Rozporządzenie o nazwie “Fair Notice Ordinance” wymagałoby od właścicieli mieszkań zawiadomienia najemców 60 dni wcześniej, że planują wypowiedzenie lub podwyżkę. W przypadku osób wynajmujących nieruchomość od ponad 3 lat, musiałoby to nastąpić co najmniej 120 dni wcześniej.
W tej chwili niezależnie od sytuacji jest to miesiąc.
“Prawie niemożliwe jest stanąć na nogi w okresie 30 dni” – stwierdziła komisarz Housing Authority Marisa Novara. Jednocześnie przypomniała, że ewentualne rozporządzenie nie ma wpływu na eksmisje za niepłacenie czynszu lub inne naruszenia umowy najmu.
Radna Sophia King z 4. okręgu miejskiego poparła projekt i wyjaśniła dlaczego:
“Mieliśmy niedawno inwestora, który chciał podnieść stawki z 30-dniowym wyprzedzeniem, również kobiecie z chorobą Alzheimera. Był to brak wrażliwości. Kobieta potrzebowała więcej czasu”.
Nie wszyscy są za
Jednak propozycja wywołała gwałtowną reakcję u niektórych radnych wskazujących na potrzeby mniejszych właścicieli nieruchomości, którzy walczą o utrzymanie się na powierzchni. W niektórych sytuacjach 120 dni to wyjątkowo długo.
Kilku progresywnych radnych z kolei twierdzi, że to lżejsza wersja innego projektu, wymagającego od właścicieli podania „uzasadnionego powodu” do usunięcia najemców.

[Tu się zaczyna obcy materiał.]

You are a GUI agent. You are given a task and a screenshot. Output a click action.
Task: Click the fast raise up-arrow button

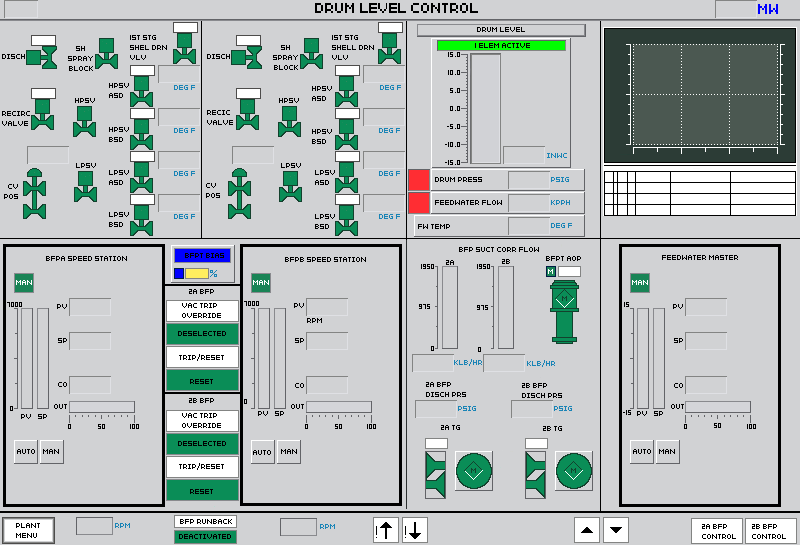pyautogui.click(x=386, y=530)
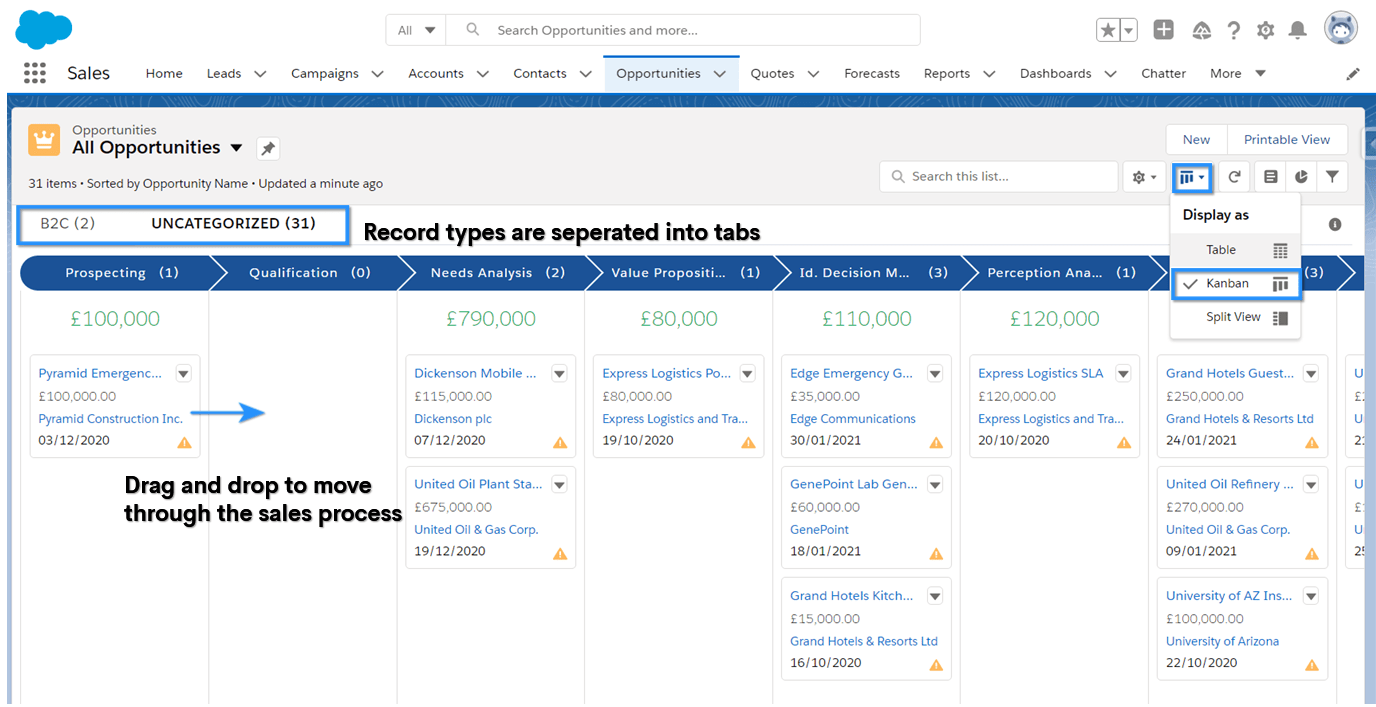Open the Pyramid Construction Inc. account link
The height and width of the screenshot is (707, 1376).
tap(111, 419)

Dyskusje na temat ustawy trwają od 6 miesięcy, a sam dokument jest wynikiem dyskusji pomiędzy radnymi, organizacjami zajmującymi się prawami lokatorów, małymi właścicielami i wielkimi firmami.
„Uważam, że to najbardziej zrównoważona wersja, jaką obecnie możemy osiągnąć” - powiedziała Novara na posiedzeniu komisji, która przyjęła je stosunkiem głosów 12 – 6. W przyszłym tygodniu prawdopodobnie głosować będzie nad tym rada Chicago.